Am I Truly Learning, or Just Playing Catch-Up?
Jose SandoyaI spent a year and a half diving into every new AI tool — text generation, function calls, MCP, agents — only to realize I was always a step behind. The real problem? I had no system for spotting paradigm shifts, the deeper changes that make new tools inevitable. I was focused on learning things instead of understanding why they existed. Here's what that taught me about learning in a field that won't wait.

This was the question that hit me during the long weekend — after a year and a half of deciding to stay in the loop with AI learning, experimenting, and relevance.
As a developer, I've always had that itch to learn and practice whatever comes to our community. I chased the JavaScript/Node/React boom, dabbled in crypto (though I never developed a love for that one), and then, after OpenAI revolutionized everything with ChatGPT, I turned to generative AI.
The Journey
My journey started about a year and a half ago with text generation using the OpenAI API. This was probably the entry point for most of us and one of the easiest things to get comfortable with. I started adding some spice — elaborating more sophisticated prompts, handling chat memory, tinkering with parameters to see what I could get out of it.
From there, I added function calls to the mix, discovered the MCP protocol, and finally got curious about a term I had been hearing for a while: "AI Agents." I decided to give it a shot. Again, I used the OpenAI API to play around, and I have to admit — the experience wasn't great, given the complexity of working with the OpenAI Agents SDK.

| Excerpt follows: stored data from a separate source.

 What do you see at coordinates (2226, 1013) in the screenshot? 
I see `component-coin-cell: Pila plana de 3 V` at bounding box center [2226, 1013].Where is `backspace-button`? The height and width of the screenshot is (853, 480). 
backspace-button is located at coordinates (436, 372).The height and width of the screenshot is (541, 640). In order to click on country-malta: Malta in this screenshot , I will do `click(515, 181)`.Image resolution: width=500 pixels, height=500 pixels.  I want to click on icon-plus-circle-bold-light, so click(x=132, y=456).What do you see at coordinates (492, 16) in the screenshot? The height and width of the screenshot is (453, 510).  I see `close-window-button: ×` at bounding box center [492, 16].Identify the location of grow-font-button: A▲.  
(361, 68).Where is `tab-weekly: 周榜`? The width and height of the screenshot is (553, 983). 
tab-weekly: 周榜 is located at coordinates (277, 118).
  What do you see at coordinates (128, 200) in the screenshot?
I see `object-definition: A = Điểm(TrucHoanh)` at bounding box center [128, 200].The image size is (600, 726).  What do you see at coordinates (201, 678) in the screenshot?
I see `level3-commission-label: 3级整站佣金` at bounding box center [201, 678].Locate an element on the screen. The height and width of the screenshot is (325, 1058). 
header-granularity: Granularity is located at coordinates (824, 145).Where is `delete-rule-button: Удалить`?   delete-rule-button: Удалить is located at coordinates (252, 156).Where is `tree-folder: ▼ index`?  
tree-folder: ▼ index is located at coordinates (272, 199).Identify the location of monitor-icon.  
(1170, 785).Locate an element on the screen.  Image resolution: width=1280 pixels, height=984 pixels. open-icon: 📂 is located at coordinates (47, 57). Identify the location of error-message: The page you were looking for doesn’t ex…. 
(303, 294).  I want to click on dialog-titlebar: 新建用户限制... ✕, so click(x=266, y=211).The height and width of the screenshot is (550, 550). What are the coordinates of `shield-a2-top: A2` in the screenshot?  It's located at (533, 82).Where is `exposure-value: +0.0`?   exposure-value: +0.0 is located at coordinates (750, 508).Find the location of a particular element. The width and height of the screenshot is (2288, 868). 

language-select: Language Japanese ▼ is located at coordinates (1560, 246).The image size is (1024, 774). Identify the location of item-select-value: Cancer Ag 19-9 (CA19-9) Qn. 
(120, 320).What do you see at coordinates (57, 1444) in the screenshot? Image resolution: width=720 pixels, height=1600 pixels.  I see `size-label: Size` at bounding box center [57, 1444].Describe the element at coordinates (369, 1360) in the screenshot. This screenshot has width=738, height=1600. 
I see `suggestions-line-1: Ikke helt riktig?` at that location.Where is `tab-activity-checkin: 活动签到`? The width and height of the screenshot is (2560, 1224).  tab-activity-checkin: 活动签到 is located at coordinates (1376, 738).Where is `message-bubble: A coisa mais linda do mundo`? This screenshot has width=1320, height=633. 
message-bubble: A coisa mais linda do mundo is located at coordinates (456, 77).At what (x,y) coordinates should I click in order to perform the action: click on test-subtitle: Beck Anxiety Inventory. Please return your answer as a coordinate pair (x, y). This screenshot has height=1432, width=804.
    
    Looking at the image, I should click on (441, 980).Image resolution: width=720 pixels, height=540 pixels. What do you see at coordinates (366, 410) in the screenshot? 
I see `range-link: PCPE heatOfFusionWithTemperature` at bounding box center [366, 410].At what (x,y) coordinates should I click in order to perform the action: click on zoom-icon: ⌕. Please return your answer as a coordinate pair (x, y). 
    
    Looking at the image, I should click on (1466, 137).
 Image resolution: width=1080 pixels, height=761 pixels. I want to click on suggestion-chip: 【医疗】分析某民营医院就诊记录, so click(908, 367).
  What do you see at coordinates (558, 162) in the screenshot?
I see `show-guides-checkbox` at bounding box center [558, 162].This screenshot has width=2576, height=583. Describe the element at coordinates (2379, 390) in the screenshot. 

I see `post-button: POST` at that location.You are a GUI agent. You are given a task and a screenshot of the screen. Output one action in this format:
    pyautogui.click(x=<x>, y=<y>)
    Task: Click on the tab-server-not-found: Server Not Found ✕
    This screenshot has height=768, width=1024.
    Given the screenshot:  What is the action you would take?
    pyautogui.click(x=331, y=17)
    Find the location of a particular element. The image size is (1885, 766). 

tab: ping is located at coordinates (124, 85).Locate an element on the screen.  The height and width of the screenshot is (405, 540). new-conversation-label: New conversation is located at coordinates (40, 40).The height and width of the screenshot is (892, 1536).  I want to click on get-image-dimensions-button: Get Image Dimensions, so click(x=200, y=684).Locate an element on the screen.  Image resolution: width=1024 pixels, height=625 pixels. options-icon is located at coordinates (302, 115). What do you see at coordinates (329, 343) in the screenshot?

To wrap up the brief summary: I discovered the AI SDK library and with it the possibility of connecting some of the learning dots I had gathered along the way — text generation, MCP, Generative UI, and Agents. I started a toy project to summarize AI news instead of endlessly scrolling on X. It was cool at the beginning, but soon I felt the wave was way ahead of me. All that time, I was just playing catch-up with whatever was being announced, and it felt like I was getting nowhere.
Then 2026 arrived, and with it a completely new breed of AI models and agent harnesses that caught me completely off guard. My suspicion from the past year was confirmed: I had been playing catch-up instead of riding ahead of the wave — and that was something I couldn't afford.
The Realization
My gaps weren't about missing any single tool or model. They were about not having a system for tracking paradigm shifts — the deeper structural changes that make new tools inevitable.
I was consistently arriving about six months late to the party after every major launch.
As Matt Shumer put it: "The specific tools don't matter as much as the muscle of learning new ones quickly."
What I Learned From All This
The biggest takeaway isn't about any specific tool or model I missed. It's that I was chasing things when I should have been reading patterns.
Every time a new tool showed up, I'd scramble to learn it. But I never stopped to ask the question that actually matters: "What shift made this thing possible, and what does that shift tell me is coming next?"
Here's what I mean. When MCP launched, the underlying paradigm was "standardized tool integration." If I had followed that thread instead of just learning the protocol, I would have seen what came next — agents getting more capable, harnesses becoming the real differentiator, multi-agent orchestration emerging. It was all predictable. I just wasn't looking at it from the right altitude.
And that's the habit I'm building now. Not a checklist of technologies to learn, but a way of thinking. When something new lands, I want my first instinct to be curiosity about why it exists now — not just how to use it.
The current shift, as I see it: models are becoming capable enough to contribute to their own development, and the infrastructure around them — harnesses, context engineering, orchestration — matters more than which model you pick. That thread is the one I'm pulling on.
I don't know if I'll get ahead of the wave. But at least now I know I was swimming in the wrong direction.